Passage shown
Several critics rated the collection 3 stars out of 5, offering praise for the gameplay improvements. However, Benjamin Jakobs of Eurogamer felt there should have been more new features and improvements. The game lineup received some criticism. Chris Jackson of Starburst noted the absence of obscure games that "might have made for a more interesting and varied collection". He further wrote that while the included games had not aged well, the collection would appeal to those who grew up with them. PJ O'Reilly of Nintendo Life rated it 6 out of 10 and praised the improvements as well, but also criticized the lineup, writing that the collection "sticks resolutely with older games that haven't aged particularly well, failing to show off any of the variety or inherent goofiness in some of the many different titles that these movies have produced over the decades."

==Jurassic Park: Survival==
Jurassic Park: Survival is an upcoming action-adventure game from developer and publisher Saber Interactive. Announced in December 2023, it will release for the PlayStation 5, Microsoft Windows, and Xbox Series X/S.

Dataset content
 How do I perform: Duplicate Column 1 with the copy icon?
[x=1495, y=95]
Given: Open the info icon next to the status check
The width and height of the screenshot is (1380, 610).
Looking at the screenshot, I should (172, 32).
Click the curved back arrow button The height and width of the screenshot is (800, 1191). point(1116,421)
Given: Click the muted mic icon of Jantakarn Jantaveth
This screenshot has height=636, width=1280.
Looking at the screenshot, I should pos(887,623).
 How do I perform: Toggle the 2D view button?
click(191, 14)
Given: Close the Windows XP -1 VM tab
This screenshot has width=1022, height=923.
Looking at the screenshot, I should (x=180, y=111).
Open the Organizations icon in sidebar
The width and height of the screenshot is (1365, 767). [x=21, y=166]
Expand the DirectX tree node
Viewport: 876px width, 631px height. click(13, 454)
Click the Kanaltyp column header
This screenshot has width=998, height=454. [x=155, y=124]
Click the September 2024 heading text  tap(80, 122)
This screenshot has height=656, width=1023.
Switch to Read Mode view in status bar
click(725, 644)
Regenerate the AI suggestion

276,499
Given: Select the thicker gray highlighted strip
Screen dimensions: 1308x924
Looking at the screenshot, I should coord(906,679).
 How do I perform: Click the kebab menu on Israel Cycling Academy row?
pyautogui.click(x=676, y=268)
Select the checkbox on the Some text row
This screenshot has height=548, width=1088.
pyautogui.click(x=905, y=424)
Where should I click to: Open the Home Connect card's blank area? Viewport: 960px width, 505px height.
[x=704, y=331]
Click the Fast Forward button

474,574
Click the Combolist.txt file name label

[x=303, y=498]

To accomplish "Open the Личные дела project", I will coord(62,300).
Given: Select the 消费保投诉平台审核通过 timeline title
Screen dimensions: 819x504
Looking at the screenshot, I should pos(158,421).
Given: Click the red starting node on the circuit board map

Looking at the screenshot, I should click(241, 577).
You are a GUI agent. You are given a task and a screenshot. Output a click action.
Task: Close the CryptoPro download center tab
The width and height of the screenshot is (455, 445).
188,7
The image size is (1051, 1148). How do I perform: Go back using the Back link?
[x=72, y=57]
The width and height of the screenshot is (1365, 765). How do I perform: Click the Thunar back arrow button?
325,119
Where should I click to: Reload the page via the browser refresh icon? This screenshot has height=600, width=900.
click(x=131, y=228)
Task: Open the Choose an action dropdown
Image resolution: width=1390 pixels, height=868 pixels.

Questions on the material
- A) Answer from the video game passage:
(i) What score did PJ O'Reilly of Nintendo Life give the collection?
(ii) Which company is developing and publishing Jurassic Park: Survival?
(iii) When was Jurassic Park: Survival announced?
- B) Pick up the video game passage right after its last sentence and continue it for a few more sentences.
The records are separate material and have nothing to do with the video game passage.

Answers by task
- A)
(i) 6 out of 10
(ii) Saber Interactive
(iii) December 2023

- B)
The game is set one day after the events of the first Jurassic Park film, and will include locations and dinosaurs featured in the film, as well as new ones. The development team worked with Amblin Entertainment and closely examined the film as well as production materials, such as props and on-set photographs. The player assumes the role of Maya Joshi, a young InGen scientist who was left behind on Isla Nublar. The game is played from a first-person perspective and the player must explore the island while avoiding its numerous dinosaurs, who exhibit distinct and adaptive behavior. The player can outsmart the dinosaurs, with stealth emphasized over combat. Payal Mistry provides the voice of Joshi and also did motion capture for the role.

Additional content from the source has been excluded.